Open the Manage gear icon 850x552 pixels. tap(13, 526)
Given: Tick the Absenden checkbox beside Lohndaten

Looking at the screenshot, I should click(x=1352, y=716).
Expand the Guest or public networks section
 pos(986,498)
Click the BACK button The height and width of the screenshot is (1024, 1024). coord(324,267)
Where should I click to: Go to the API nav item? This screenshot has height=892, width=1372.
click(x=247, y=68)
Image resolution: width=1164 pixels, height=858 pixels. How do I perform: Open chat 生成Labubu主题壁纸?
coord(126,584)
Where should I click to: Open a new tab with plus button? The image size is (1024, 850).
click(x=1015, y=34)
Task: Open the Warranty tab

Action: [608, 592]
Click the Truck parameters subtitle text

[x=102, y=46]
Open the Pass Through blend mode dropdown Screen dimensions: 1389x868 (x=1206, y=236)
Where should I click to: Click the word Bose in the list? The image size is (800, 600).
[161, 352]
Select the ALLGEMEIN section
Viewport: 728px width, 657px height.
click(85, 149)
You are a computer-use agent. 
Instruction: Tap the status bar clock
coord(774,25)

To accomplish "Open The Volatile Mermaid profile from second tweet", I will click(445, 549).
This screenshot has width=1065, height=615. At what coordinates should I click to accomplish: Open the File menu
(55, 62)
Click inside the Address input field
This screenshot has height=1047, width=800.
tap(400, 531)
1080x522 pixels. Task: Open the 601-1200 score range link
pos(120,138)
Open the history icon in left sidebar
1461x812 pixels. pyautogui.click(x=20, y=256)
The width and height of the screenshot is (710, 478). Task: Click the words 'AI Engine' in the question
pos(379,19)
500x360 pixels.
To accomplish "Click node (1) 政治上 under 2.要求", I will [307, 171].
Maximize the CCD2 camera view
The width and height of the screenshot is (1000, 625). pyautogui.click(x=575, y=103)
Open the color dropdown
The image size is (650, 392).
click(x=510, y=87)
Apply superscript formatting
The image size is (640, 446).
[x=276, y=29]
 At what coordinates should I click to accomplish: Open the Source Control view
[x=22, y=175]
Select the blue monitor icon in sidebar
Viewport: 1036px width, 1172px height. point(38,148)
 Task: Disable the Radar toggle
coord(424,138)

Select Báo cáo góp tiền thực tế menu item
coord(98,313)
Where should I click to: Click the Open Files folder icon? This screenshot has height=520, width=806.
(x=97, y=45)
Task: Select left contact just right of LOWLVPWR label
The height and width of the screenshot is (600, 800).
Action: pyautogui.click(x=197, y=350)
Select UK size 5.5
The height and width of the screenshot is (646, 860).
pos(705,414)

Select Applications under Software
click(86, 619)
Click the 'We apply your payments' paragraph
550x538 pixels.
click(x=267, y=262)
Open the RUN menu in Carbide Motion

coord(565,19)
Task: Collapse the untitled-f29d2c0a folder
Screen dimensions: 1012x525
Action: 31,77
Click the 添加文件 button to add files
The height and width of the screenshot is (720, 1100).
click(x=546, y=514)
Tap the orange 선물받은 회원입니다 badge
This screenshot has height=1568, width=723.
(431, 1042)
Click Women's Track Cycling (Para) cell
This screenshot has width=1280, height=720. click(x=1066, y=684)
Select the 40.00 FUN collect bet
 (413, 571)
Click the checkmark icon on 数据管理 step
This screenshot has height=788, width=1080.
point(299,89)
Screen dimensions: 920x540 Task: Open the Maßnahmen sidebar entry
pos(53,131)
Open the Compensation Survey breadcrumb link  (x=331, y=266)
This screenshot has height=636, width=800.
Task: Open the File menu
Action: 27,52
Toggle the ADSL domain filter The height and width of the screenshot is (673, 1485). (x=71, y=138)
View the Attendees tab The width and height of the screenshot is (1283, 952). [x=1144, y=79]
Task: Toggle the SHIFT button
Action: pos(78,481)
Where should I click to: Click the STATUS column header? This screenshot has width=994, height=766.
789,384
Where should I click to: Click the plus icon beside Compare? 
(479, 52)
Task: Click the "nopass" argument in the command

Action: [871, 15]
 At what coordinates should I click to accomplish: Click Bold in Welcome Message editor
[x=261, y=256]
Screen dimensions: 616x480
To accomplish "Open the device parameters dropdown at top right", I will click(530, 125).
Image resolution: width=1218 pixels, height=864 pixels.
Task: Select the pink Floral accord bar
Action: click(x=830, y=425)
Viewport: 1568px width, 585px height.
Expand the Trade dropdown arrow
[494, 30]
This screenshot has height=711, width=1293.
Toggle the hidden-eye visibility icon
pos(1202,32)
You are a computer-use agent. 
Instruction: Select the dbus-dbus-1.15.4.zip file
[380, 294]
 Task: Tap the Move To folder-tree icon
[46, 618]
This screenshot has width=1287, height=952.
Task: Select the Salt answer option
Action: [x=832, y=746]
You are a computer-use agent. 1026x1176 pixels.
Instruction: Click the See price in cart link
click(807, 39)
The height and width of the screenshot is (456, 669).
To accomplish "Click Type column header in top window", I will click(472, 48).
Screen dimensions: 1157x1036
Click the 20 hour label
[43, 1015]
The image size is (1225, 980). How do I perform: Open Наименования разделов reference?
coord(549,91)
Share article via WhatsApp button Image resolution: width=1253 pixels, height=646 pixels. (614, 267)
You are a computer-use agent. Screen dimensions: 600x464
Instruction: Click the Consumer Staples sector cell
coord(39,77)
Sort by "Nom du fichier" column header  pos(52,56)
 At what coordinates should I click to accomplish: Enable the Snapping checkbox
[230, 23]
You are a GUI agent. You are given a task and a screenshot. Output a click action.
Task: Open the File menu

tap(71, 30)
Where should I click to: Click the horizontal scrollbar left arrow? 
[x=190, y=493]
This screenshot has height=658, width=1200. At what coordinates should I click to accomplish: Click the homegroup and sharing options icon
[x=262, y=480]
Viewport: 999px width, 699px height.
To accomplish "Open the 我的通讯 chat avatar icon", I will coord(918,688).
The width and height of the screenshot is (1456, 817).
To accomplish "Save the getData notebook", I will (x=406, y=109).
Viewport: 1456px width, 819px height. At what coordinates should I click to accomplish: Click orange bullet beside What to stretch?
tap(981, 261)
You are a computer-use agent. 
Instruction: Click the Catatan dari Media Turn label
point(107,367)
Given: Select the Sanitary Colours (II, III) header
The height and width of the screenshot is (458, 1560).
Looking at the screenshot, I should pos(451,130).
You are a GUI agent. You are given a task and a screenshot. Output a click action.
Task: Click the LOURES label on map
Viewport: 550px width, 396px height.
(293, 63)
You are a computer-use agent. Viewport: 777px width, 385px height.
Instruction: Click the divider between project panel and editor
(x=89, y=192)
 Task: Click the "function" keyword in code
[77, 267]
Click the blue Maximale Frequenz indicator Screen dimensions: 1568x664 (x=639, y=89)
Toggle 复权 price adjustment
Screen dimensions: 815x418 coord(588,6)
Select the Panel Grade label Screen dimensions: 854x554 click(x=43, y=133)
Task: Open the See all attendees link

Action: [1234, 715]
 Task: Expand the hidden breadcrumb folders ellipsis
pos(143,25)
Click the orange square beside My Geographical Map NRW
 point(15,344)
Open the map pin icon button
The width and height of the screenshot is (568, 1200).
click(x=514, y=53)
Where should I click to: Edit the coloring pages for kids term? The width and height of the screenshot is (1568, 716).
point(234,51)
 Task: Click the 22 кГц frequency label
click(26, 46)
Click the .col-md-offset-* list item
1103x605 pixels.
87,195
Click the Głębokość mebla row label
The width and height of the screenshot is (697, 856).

Task instructions:
Reproduce all of the data above line for line, preserving every character precisely as it appears.

Result of this exercise:
Open the Manage gear icon 850x552 pixels. tap(13, 526)
Given: Tick the Absenden checkbox beside Lohndaten

Looking at the screenshot, I should click(x=1352, y=716).
Expand the Guest or public networks section
 pos(986,498)
Click the BACK button The height and width of the screenshot is (1024, 1024). coord(324,267)
Where should I click to: Go to the API nav item? This screenshot has height=892, width=1372.
click(x=247, y=68)
Image resolution: width=1164 pixels, height=858 pixels. How do I perform: Open chat 生成Labubu主题壁纸?
coord(126,584)
Where should I click to: Open a new tab with plus button? The image size is (1024, 850).
click(x=1015, y=34)
Task: Open the Warranty tab

Action: [608, 592]
Click the Truck parameters subtitle text

[x=102, y=46]
Open the Pass Through blend mode dropdown Screen dimensions: 1389x868 (x=1206, y=236)
Where should I click to: Click the word Bose in the list? The image size is (800, 600).
[161, 352]
Select the ALLGEMEIN section
Viewport: 728px width, 657px height.
click(85, 149)
You are a computer-use agent. 
Instruction: Tap the status bar clock
coord(774,25)

To accomplish "Open The Volatile Mermaid profile from second tweet", I will click(445, 549).
This screenshot has width=1065, height=615. At what coordinates should I click to accomplish: Open the File menu
(55, 62)
Click inside the Address input field
This screenshot has height=1047, width=800.
tap(400, 531)
1080x522 pixels. Task: Open the 601-1200 score range link
pos(120,138)
Open the history icon in left sidebar
1461x812 pixels. pyautogui.click(x=20, y=256)
The width and height of the screenshot is (710, 478). Task: Click the words 'AI Engine' in the question
pos(379,19)
500x360 pixels.
To accomplish "Click node (1) 政治上 under 2.要求", I will [307, 171].
Maximize the CCD2 camera view
The width and height of the screenshot is (1000, 625). pyautogui.click(x=575, y=103)
Open the color dropdown
The image size is (650, 392).
click(x=510, y=87)
Apply superscript formatting
The image size is (640, 446).
[x=276, y=29]
 At what coordinates should I click to accomplish: Open the Source Control view
[x=22, y=175]
Select the blue monitor icon in sidebar
Viewport: 1036px width, 1172px height. point(38,148)
 Task: Disable the Radar toggle
coord(424,138)

Select Báo cáo góp tiền thực tế menu item
coord(98,313)
Where should I click to: Click the Open Files folder icon? This screenshot has height=520, width=806.
(x=97, y=45)
Task: Select left contact just right of LOWLVPWR label
The height and width of the screenshot is (600, 800).
Action: pyautogui.click(x=197, y=350)
Select UK size 5.5
The height and width of the screenshot is (646, 860).
pos(705,414)

Select Applications under Software
click(86, 619)
Click the 'We apply your payments' paragraph
550x538 pixels.
click(x=267, y=262)
Open the RUN menu in Carbide Motion

coord(565,19)
Task: Collapse the untitled-f29d2c0a folder
Screen dimensions: 1012x525
Action: 31,77
Click the 添加文件 button to add files
The height and width of the screenshot is (720, 1100).
click(x=546, y=514)
Tap the orange 선물받은 회원입니다 badge
This screenshot has height=1568, width=723.
(431, 1042)
Click Women's Track Cycling (Para) cell
This screenshot has width=1280, height=720. click(x=1066, y=684)
Select the 40.00 FUN collect bet
 (413, 571)
Click the checkmark icon on 数据管理 step
This screenshot has height=788, width=1080.
point(299,89)
Screen dimensions: 920x540 Task: Open the Maßnahmen sidebar entry
pos(53,131)
Open the Compensation Survey breadcrumb link  (x=331, y=266)
This screenshot has height=636, width=800.
Task: Open the File menu
Action: 27,52
Toggle the ADSL domain filter The height and width of the screenshot is (673, 1485). (x=71, y=138)
View the Attendees tab The width and height of the screenshot is (1283, 952). [x=1144, y=79]
Task: Toggle the SHIFT button
Action: pos(78,481)
Where should I click to: Click the STATUS column header? This screenshot has width=994, height=766.
789,384
Where should I click to: Click the plus icon beside Compare? 
(479, 52)
Task: Click the "nopass" argument in the command

Action: [871, 15]
 At what coordinates should I click to accomplish: Click Bold in Welcome Message editor
[x=261, y=256]
Screen dimensions: 616x480
To accomplish "Open the device parameters dropdown at top right", I will click(530, 125).
Image resolution: width=1218 pixels, height=864 pixels.
Task: Select the pink Floral accord bar
Action: click(x=830, y=425)
Viewport: 1568px width, 585px height.
Expand the Trade dropdown arrow
[494, 30]
This screenshot has height=711, width=1293.
Toggle the hidden-eye visibility icon
pos(1202,32)
You are a computer-use agent. 
Instruction: Select the dbus-dbus-1.15.4.zip file
[380, 294]
 Task: Tap the Move To folder-tree icon
[46, 618]
This screenshot has width=1287, height=952.
Task: Select the Salt answer option
Action: [x=832, y=746]
You are a computer-use agent. 1026x1176 pixels.
Instruction: Click the See price in cart link
click(807, 39)
The height and width of the screenshot is (456, 669).
To accomplish "Click Type column header in top window", I will click(472, 48).
Screen dimensions: 1157x1036
Click the 20 hour label
[43, 1015]
The image size is (1225, 980). How do I perform: Open Наименования разделов reference?
coord(549,91)
Share article via WhatsApp button Image resolution: width=1253 pixels, height=646 pixels. (614, 267)
You are a computer-use agent. Screen dimensions: 600x464
Instruction: Click the Consumer Staples sector cell
coord(39,77)
Sort by "Nom du fichier" column header  pos(52,56)
 At what coordinates should I click to accomplish: Enable the Snapping checkbox
[230, 23]
You are a GUI agent. You are given a task and a screenshot. Output a click action.
Task: Open the File menu

tap(71, 30)
Where should I click to: Click the horizontal scrollbar left arrow? 
[x=190, y=493]
This screenshot has height=658, width=1200. At what coordinates should I click to accomplish: Click the homegroup and sharing options icon
[x=262, y=480]
Viewport: 999px width, 699px height.
To accomplish "Open the 我的通讯 chat avatar icon", I will coord(918,688).
The width and height of the screenshot is (1456, 817).
To accomplish "Save the getData notebook", I will (x=406, y=109).
Viewport: 1456px width, 819px height. At what coordinates should I click to accomplish: Click orange bullet beside What to stretch?
tap(981, 261)
You are a computer-use agent. 
Instruction: Click the Catatan dari Media Turn label
point(107,367)
Given: Select the Sanitary Colours (II, III) header
The height and width of the screenshot is (458, 1560).
Looking at the screenshot, I should pos(451,130).
You are a GUI agent. You are given a task and a screenshot. Output a click action.
Task: Click the LOURES label on map
Viewport: 550px width, 396px height.
(293, 63)
You are a computer-use agent. Viewport: 777px width, 385px height.
Instruction: Click the divider between project panel and editor
(x=89, y=192)
 Task: Click the "function" keyword in code
[77, 267]
Click the blue Maximale Frequenz indicator Screen dimensions: 1568x664 (x=639, y=89)
Toggle 复权 price adjustment
Screen dimensions: 815x418 coord(588,6)
Select the Panel Grade label Screen dimensions: 854x554 click(x=43, y=133)
Task: Open the See all attendees link

Action: [1234, 715]
 Task: Expand the hidden breadcrumb folders ellipsis
pos(143,25)
Click the orange square beside My Geographical Map NRW
 point(15,344)
Open the map pin icon button
The width and height of the screenshot is (568, 1200).
click(x=514, y=53)
Where should I click to: Edit the coloring pages for kids term? The width and height of the screenshot is (1568, 716).
point(234,51)
 Task: Click the 22 кГц frequency label
click(26, 46)
Click the .col-md-offset-* list item
1103x605 pixels.
87,195
Click the Głębokość mebla row label
The width and height of the screenshot is (697, 856).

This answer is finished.